Il avait un catalogue des ecclésiastiques auxquels il voulait faire du bien: ce n'était ni la qualité, ni les services des pères, qui faisaient mettre sur la liste. La science et les bonnes moeurs sollicitaient seules auprès de lui. Il consultait là-dessus son confesseur, le chancelier de l'Eglise de Paris, et quelques religieux. On ne le vit jamais donner à un bénéficier un autre bénéfice, sans exiger de lui une résignation pure et simple de celui qu'il possédait.

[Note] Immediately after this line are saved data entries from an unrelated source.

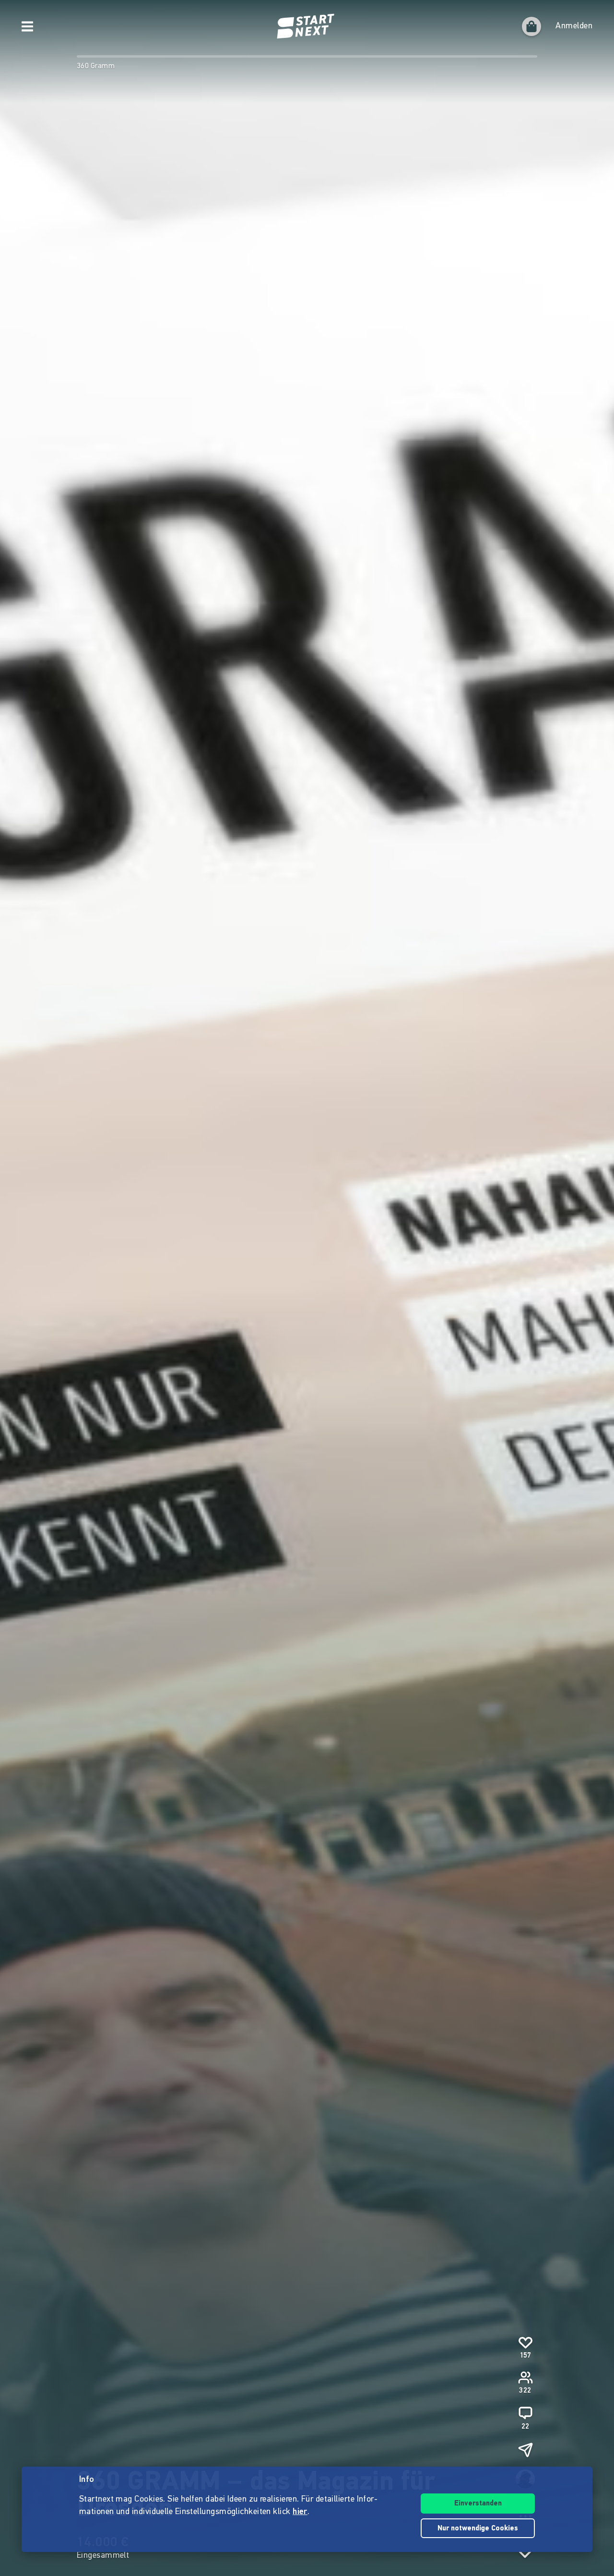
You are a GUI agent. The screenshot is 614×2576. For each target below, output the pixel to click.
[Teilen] (525, 2450)
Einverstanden (478, 2503)
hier (300, 2512)
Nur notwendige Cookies (477, 2528)
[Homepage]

Les traits que je viens de rapporter n'étaient pas les seules affaires qui occupaient le roi pendant la paix qu'il avait procurée à ses sujets: il s'appliqua plus que jamais à régler le dedans de son royaume; il alla en Artois, en Champagne, et laissa partout des marques de sa justice et de sa libéralité. Plusieurs commissaires dans le même temps parcouraient en son nom ses provinces les plus éloignées, pour réparer les torts que les particuliers avaient soufferts depuis son avènement à la couronne. Ils avaient même ordre de remonter jusqu'au règne de Philippe-Auguste. On voyait par toute la France des bureaux établis pour l'examen de ces restitutions, et les sénéchaux ou baillis étaient chargés d'exécuter avec célérité ce qu'on y avait décidé; mais, comme souvent on ne trouvait ni les enfans, ni les héritiers de ceux qui avaient été injustement dépouillés, les commissaires étaient embarrassés sur ce qu'ils devaient faire. Louis, dans cette incertitude, se crut obligé d'avoir recours au pape, pour obtenir la permission de distribuer aux pauvres la valeur du bien mal acquis; ce qui lui fut accordé par un bref du pape Alexandre IV, qui, rempli des éloges du saint monarque, fait assez voir combien sa vertu était universellement reconnue[1].

[Note 1: Ducange, Observations sur Joinville, p. 117 et 118.]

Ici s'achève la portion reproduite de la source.